**INPUT DATA**:

Start

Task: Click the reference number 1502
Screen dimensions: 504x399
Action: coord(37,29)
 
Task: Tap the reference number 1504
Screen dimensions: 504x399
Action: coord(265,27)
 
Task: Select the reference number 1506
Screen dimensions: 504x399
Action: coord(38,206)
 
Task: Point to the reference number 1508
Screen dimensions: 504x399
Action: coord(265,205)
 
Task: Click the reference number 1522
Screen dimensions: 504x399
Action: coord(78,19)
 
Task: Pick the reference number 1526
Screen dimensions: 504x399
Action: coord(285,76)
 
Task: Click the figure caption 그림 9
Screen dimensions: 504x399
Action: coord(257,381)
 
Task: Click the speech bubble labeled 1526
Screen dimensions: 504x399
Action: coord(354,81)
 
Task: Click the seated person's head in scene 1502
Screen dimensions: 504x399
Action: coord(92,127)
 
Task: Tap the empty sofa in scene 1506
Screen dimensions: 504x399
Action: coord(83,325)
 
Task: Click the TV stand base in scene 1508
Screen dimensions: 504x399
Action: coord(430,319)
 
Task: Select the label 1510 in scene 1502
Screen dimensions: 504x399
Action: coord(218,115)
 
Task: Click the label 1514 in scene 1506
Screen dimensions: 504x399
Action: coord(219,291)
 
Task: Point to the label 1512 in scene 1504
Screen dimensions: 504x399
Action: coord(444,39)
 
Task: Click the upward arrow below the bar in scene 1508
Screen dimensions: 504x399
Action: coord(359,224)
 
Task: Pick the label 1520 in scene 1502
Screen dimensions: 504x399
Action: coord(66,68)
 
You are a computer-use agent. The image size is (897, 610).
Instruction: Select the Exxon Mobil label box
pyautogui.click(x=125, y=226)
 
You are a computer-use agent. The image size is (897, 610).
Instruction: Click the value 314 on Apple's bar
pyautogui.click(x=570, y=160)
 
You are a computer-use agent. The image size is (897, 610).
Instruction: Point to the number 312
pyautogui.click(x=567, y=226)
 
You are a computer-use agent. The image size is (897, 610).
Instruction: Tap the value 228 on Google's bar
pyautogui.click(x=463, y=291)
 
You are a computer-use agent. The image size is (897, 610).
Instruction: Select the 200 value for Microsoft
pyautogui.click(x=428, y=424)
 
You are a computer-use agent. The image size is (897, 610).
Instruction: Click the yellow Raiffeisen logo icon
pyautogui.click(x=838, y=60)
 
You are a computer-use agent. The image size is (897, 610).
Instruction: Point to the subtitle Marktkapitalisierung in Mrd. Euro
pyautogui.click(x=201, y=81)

End

**DIRECTIVE**:
Could you give back only the stretch of records from the line containing "Task: Pick the label 1520 in scene 1502" through the line containing "pyautogui.click(x=567, y=226)", swapping "computer-use agent" for "desktop assistant" and leaving everything else unchanged?

**OUTPUT BELOW**:
Task: Pick the label 1520 in scene 1502
Screen dimensions: 504x399
Action: coord(66,68)
 
You are a desktop assistant. The image size is (897, 610).
Instruction: Select the Exxon Mobil label box
pyautogui.click(x=125, y=226)
 
You are a desktop assistant. The image size is (897, 610).
Instruction: Click the value 314 on Apple's bar
pyautogui.click(x=570, y=160)
 
You are a desktop assistant. The image size is (897, 610).
Instruction: Point to the number 312
pyautogui.click(x=567, y=226)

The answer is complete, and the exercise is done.